Après renvoi de l'affaire devant le Conseiller de la mise en état :
- de nouvelles conclusions d'appelants ont été déposées le 26 juin 2023 pour le compte de Madame [L] [W] agissant en sa qualité d'héritière de son père [J] [W] décédé le [Date décès 28] 2022, de Monsieur [Z] [W], de Madame [TT] [W] et de Madame [WT] [W]

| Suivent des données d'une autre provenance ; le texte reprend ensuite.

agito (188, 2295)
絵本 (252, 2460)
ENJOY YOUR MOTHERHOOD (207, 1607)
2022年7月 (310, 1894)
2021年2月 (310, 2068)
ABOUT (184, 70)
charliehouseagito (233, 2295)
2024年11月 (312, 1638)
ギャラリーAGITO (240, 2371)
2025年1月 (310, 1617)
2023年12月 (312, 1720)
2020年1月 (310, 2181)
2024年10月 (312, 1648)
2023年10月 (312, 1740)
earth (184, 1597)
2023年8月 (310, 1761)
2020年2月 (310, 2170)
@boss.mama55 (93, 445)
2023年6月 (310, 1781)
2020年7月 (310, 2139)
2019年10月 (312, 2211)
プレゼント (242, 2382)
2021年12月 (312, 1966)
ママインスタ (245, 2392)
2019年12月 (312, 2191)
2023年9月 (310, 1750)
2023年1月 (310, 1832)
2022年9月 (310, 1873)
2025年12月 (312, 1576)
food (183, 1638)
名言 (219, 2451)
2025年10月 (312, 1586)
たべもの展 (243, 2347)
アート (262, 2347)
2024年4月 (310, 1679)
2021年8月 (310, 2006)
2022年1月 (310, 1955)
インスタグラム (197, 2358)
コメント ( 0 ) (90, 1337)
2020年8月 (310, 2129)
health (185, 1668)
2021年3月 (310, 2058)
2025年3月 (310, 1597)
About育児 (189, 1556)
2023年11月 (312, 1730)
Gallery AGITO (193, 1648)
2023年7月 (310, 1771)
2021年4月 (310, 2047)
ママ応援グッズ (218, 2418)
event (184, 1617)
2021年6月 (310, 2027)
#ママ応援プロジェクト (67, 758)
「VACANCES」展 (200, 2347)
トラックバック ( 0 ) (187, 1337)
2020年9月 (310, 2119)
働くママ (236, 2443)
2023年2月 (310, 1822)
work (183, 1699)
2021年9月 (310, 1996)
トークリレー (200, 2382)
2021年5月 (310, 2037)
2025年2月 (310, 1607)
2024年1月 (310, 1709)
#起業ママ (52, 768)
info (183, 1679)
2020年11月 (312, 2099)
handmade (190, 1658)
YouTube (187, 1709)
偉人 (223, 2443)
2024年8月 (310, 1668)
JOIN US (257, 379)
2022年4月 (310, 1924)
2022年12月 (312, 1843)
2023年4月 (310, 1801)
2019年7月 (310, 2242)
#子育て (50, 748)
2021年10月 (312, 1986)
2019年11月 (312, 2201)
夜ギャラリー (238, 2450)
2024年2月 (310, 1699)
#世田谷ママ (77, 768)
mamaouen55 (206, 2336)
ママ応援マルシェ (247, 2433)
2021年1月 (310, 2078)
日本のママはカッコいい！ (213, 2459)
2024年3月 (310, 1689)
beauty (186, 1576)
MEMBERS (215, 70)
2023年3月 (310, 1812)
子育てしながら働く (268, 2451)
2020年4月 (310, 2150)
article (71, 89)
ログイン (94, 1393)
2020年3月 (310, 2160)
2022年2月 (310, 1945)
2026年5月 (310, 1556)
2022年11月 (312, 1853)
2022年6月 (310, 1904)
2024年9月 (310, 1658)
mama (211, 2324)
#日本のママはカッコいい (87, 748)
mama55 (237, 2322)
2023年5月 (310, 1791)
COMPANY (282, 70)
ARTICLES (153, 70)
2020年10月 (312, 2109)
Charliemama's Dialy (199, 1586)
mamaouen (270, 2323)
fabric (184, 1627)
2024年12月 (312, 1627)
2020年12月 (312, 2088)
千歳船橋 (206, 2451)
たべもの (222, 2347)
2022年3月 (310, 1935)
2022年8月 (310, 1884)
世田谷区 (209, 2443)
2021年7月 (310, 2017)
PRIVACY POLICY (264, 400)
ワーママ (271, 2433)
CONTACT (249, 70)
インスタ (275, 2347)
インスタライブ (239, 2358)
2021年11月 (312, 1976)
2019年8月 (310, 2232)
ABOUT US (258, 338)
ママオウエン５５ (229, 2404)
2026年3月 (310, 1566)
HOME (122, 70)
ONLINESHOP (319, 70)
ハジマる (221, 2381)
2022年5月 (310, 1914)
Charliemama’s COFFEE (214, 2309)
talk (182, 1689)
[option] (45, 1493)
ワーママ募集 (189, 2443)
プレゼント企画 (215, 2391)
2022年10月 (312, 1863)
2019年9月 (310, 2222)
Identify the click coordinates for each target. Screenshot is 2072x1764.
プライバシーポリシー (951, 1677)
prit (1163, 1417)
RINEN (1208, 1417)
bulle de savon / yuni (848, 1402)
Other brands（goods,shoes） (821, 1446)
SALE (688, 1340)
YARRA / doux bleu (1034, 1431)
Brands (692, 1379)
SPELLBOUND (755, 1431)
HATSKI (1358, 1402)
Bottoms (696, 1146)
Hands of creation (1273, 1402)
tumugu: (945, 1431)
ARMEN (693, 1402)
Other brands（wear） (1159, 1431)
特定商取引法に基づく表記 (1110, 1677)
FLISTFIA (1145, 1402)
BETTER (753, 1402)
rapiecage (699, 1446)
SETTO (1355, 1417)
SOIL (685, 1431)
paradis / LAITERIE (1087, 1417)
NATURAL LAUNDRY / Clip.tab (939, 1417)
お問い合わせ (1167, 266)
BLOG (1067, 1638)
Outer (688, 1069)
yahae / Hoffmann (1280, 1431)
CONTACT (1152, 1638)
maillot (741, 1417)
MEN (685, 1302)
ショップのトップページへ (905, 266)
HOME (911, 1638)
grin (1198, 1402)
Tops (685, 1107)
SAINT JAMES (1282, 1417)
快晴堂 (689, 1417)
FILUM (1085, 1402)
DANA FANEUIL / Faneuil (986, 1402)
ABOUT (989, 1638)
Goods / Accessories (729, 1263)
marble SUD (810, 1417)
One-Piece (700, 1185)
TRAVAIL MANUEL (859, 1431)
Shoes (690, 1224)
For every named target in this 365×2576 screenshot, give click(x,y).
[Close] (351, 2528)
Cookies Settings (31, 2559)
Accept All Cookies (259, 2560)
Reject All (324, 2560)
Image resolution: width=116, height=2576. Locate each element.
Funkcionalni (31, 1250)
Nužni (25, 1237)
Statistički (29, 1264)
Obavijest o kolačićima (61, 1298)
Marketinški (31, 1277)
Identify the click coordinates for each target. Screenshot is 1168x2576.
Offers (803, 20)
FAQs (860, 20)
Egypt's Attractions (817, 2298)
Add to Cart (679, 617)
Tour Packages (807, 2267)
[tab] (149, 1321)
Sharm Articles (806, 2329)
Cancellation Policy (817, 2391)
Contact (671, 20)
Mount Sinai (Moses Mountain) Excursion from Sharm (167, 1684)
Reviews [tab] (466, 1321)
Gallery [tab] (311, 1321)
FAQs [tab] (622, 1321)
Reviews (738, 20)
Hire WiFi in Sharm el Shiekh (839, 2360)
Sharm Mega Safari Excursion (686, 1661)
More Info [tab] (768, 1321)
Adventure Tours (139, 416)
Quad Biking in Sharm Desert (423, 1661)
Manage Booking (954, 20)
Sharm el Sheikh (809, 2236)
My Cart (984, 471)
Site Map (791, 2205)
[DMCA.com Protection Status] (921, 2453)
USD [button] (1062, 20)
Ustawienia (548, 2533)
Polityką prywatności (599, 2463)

- la procédure devant la Cour a fait l'objet d'une nouvelle clôture prononcée par ordonnance du 20 septembre 2023.
Prétentions des parties
Dans leurs dernières conclusions en date du 26 juin 2023, Madame [L] [W] agissant en sa qualité d'héritière de son père [J] [W] décédé le [Date décès 28] 2022, Monsieur [Z] [W], Madame [TT] [W] et Madame [WT] [W] (ci-après dénommés les Consorts [W]) demandent en substance à la Cour :
- de déclarer leur appel partiel recevable et fondé
- de réformer en toutes ses dispositions le jugement rendu le 15 juillet 2021 par le Tribunal Judiciaire de LIMOGES
- de déclarer irrecevable comme prescrite l'action fondée sur l'article 1302 du Code Civil, présentée par les Consorts [G]-[W], et en toute hypothèse, de la déclarer mal fondée
- de dire et juger n'y avoir lieu à réévaluer la valeur de l'exploitation agricole telle que fixée dans la dation en paiement comme jugé par le Tribunal dans son jugement du 9 février 2017
- de dire n'y avoir lieu à homologation des projets de liquidation-partage établis par Maître [T] [F] Notaire à [Localité 35] les 10 janvier 2019 et 2 avril 2019
- de dire n'y avoir lieu de condamner
* Monsieur [J] [W] de verser en l'Etude de Maître [T] [F], la somme de 25.156,47 € à titre de soulte
* Monsieur [Z] [W] de verser en l'Etude de Maître [T] [F],la somme de 42.372,57 € à titre de soulte
- d'ordonner l'ouverture des opérations de succession de Monsieur [J] [W] décédé le [Date décès 28] 2022, et prendre acte qu'elles ont été confiées à Maître [C] Notaire à [Localité 33]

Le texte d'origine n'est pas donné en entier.